■ Task item ■
Starting at the first line of the entries below, output every line exactly, up to and including the line with "You are a computer-use agent. The width".

Stored data entries
● ● ●

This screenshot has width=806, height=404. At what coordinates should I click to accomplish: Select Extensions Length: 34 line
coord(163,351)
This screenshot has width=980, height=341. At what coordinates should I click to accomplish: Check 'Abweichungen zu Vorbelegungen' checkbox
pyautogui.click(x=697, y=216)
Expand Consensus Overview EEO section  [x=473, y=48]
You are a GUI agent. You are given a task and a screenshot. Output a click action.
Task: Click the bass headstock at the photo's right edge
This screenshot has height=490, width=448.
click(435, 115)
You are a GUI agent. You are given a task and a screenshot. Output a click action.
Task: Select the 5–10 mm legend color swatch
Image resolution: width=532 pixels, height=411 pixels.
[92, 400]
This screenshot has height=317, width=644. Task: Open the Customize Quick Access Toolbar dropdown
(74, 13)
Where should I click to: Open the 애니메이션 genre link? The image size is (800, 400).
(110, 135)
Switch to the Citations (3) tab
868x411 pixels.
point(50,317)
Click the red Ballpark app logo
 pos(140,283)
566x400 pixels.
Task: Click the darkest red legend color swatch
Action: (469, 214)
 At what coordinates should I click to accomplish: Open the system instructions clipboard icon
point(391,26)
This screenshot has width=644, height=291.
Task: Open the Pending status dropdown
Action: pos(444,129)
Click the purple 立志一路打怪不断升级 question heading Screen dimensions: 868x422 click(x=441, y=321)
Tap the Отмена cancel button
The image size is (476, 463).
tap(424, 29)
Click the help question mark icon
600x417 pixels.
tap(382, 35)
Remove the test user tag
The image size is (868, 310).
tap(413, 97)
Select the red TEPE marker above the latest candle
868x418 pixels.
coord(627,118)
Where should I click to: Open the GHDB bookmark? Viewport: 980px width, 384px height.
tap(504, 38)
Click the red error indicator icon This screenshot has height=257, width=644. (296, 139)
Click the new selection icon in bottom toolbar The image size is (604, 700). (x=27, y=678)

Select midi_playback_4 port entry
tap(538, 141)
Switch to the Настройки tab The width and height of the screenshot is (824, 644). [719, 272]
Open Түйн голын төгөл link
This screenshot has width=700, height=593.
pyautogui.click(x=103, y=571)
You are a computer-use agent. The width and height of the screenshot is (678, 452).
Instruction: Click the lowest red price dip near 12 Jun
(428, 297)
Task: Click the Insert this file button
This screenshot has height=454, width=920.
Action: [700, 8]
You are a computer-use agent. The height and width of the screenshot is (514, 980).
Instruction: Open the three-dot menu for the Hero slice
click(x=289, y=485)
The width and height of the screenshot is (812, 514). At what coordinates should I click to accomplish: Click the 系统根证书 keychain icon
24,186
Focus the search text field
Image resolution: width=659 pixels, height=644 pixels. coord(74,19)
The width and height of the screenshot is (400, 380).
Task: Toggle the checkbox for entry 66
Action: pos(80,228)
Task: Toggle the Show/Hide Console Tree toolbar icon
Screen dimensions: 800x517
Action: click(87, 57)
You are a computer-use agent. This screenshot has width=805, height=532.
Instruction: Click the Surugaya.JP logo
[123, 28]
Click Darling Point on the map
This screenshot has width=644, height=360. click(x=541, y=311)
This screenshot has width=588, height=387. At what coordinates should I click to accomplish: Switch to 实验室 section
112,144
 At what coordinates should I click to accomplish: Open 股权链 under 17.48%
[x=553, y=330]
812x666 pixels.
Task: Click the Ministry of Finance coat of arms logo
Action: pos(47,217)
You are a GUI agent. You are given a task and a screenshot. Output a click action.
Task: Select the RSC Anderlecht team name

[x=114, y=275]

● ● ●

■ Completed exercise ■
This screenshot has width=806, height=404. At what coordinates should I click to accomplish: Select Extensions Length: 34 line
coord(163,351)
This screenshot has width=980, height=341. At what coordinates should I click to accomplish: Check 'Abweichungen zu Vorbelegungen' checkbox
pyautogui.click(x=697, y=216)
Expand Consensus Overview EEO section  [x=473, y=48]
You are a GUI agent. You are given a task and a screenshot. Output a click action.
Task: Click the bass headstock at the photo's right edge
This screenshot has height=490, width=448.
click(435, 115)
You are a GUI agent. You are given a task and a screenshot. Output a click action.
Task: Select the 5–10 mm legend color swatch
Image resolution: width=532 pixels, height=411 pixels.
[92, 400]
This screenshot has height=317, width=644. Task: Open the Customize Quick Access Toolbar dropdown
(74, 13)
Where should I click to: Open the 애니메이션 genre link? The image size is (800, 400).
(110, 135)
Switch to the Citations (3) tab
868x411 pixels.
point(50,317)
Click the red Ballpark app logo
 pos(140,283)
566x400 pixels.
Task: Click the darkest red legend color swatch
Action: (469, 214)
 At what coordinates should I click to accomplish: Open the system instructions clipboard icon
point(391,26)
This screenshot has width=644, height=291.
Task: Open the Pending status dropdown
Action: pos(444,129)
Click the purple 立志一路打怪不断升级 question heading Screen dimensions: 868x422 click(x=441, y=321)
Tap the Отмена cancel button
The image size is (476, 463).
tap(424, 29)
Click the help question mark icon
600x417 pixels.
tap(382, 35)
Remove the test user tag
The image size is (868, 310).
tap(413, 97)
Select the red TEPE marker above the latest candle
868x418 pixels.
coord(627,118)
Where should I click to: Open the GHDB bookmark? Viewport: 980px width, 384px height.
tap(504, 38)
Click the red error indicator icon This screenshot has height=257, width=644. (296, 139)
Click the new selection icon in bottom toolbar The image size is (604, 700). (x=27, y=678)

Select midi_playback_4 port entry
tap(538, 141)
Switch to the Настройки tab The width and height of the screenshot is (824, 644). [719, 272]
Open Түйн голын төгөл link
This screenshot has width=700, height=593.
pyautogui.click(x=103, y=571)
You are a computer-use agent. The width and height of the screenshot is (678, 452).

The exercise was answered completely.